AIM OF THE TASK -> Beginning at the top of the listing, repeat each line exactly until the line with "মান নিয়ন্ত্রণ (201, 56)" has been repeated too.
= Beginning of Section =
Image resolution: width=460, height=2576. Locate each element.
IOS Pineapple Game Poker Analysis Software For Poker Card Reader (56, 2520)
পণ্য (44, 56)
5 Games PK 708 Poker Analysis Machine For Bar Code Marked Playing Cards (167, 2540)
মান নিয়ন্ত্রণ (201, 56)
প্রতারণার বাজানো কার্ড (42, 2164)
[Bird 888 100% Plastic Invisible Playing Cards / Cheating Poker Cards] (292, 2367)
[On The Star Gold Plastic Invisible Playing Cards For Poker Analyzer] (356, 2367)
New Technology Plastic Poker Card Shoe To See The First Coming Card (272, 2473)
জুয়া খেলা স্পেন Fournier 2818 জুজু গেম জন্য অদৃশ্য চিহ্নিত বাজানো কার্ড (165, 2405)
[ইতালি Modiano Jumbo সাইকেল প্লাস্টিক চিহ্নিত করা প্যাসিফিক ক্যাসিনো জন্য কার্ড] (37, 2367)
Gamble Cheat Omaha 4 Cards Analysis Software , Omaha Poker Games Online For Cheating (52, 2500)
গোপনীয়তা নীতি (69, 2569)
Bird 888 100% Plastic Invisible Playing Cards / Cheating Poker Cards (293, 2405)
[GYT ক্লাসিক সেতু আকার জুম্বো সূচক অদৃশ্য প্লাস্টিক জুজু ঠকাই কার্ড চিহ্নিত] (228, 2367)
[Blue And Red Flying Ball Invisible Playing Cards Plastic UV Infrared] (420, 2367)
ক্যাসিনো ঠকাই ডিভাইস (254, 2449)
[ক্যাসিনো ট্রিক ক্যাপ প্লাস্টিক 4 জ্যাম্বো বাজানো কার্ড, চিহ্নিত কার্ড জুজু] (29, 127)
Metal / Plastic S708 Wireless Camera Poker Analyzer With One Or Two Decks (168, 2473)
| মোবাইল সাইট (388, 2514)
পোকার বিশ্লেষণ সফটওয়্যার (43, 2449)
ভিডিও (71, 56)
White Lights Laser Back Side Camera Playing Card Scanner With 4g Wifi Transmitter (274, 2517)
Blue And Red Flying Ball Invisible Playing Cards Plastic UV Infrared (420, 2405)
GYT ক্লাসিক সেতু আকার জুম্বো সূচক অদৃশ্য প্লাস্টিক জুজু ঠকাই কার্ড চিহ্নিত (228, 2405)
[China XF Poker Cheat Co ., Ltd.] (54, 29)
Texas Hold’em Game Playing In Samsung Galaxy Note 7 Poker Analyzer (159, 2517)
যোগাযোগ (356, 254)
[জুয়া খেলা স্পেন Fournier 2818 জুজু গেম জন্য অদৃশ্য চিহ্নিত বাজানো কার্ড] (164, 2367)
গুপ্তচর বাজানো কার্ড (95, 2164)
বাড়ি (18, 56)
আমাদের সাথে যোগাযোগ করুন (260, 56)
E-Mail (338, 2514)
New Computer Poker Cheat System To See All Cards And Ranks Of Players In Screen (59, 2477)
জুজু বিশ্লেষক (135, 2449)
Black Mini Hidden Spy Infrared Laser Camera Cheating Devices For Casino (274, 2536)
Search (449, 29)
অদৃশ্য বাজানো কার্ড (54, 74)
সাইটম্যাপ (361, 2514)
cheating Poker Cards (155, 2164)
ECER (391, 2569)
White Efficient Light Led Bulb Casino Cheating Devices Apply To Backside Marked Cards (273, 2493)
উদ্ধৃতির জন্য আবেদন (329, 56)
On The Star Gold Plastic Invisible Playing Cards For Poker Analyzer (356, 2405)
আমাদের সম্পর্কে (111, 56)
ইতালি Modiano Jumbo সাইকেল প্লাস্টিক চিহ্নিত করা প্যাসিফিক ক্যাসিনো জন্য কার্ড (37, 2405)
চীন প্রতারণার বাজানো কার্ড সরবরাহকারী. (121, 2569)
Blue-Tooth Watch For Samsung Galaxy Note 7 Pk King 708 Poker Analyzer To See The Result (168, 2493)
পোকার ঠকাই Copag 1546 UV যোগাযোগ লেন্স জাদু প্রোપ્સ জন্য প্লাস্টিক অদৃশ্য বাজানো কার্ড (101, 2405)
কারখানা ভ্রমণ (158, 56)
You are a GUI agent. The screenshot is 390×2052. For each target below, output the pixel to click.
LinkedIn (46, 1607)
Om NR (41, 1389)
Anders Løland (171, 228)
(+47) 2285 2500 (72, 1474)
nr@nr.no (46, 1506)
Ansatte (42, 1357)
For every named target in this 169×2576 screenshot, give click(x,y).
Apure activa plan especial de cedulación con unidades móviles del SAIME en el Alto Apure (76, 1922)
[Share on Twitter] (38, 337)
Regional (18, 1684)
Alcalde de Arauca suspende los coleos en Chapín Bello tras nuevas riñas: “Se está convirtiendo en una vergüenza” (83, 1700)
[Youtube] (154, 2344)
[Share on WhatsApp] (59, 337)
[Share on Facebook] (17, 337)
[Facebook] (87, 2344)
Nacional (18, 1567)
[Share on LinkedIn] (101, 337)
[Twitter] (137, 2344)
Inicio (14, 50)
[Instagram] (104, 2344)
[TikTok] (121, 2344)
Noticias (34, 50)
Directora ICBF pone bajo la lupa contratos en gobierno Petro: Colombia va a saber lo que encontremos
= End of Section =
EXERCISE RESULT ->
Image resolution: width=460, height=2576. Locate each element.
IOS Pineapple Game Poker Analysis Software For Poker Card Reader (56, 2520)
পণ্য (44, 56)
5 Games PK 708 Poker Analysis Machine For Bar Code Marked Playing Cards (167, 2540)
মান নিয়ন্ত্রণ (201, 56)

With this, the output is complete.